Maybe there was some thoughtfulness

In a debate considered nasty by many of its viewers, there was a moment of great thoughtfulness. Secretary Clinton said the following:

I think implicit bias is a problem for everyone, not just police. I think too many of us in our great country jump to conclusions about each other, and therefore, I think we need all of us to be asking hard questions like, ‘Why am I feeling this way?'

That was a refreshing bit of clarity and honesty from a politician, and I hope it doesn't fall on deaf ears. Sadly, this is an election where many voters are having a hard time seeing nuance on very nebulous dilemmas. In a binary (I'm trying not to say black-and-white) political climate, it's more likely that Clinton will be excoriated for calling some group a racist or not siding with police than praised (or at least acknowledged) for raising a broader American dilemma.

We all hold prejudices and assumptions that are harmful.

We all have the ability to overcome those prejudices and assumptions to some extent.

Doing that is hard.

Doing that is a mark of character.

Acknowledging and feeling humility over those moments when we fail to do so shows character.

Tuesday, September 27, 2016

A Potted Plant

Lester Holt, when asked about how he approached his role as a moderator in last night's debate, said that he didn't want to be merely a potted plant. He wasn't. In fact, many of Mr. Trump's supporters are wringing their hands today over his allegedly unfair treatment of the Republican nominee. Pardon me if I don't shed any tears.

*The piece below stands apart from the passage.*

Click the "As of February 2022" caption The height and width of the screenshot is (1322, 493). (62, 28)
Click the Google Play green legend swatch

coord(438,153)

What am I supposed to be in school, when working with high school Social Studies students. Certainly not a potted plant. One can be assertive and objective and professional at the same time. I do share with my students where I stand politically, and I take pride in how I can do so dispassionately and objectively. This requires me to temper what I say, but also to adhere to what I perceive to be true. Fortunately, my training as a historian, a discipline that calls on us to remember humility as we assert historical truth, helps me out a lot. But if I don't engage and share with my students, how else can one model civil political discourse.

However, here I don't need to hold back.

Donald Trump is a bully. It's as clear as that. Last night's debate simply confirmed and deepened that conclusion I've drawn about his character. He picks on those who cannot easily defend themselves. He casts insults and insinuations, then cowardly won't accept responsibility for what he said. It's meanness masked as bravado. If I were to vote for him, I'd be voting against all the values I was taught by my parents, my teachers, the parents of my friends, and my role models at church as I grew up.

There, that's what I couldn't say at school.

Okay, now back to being objective. But potted plant? No.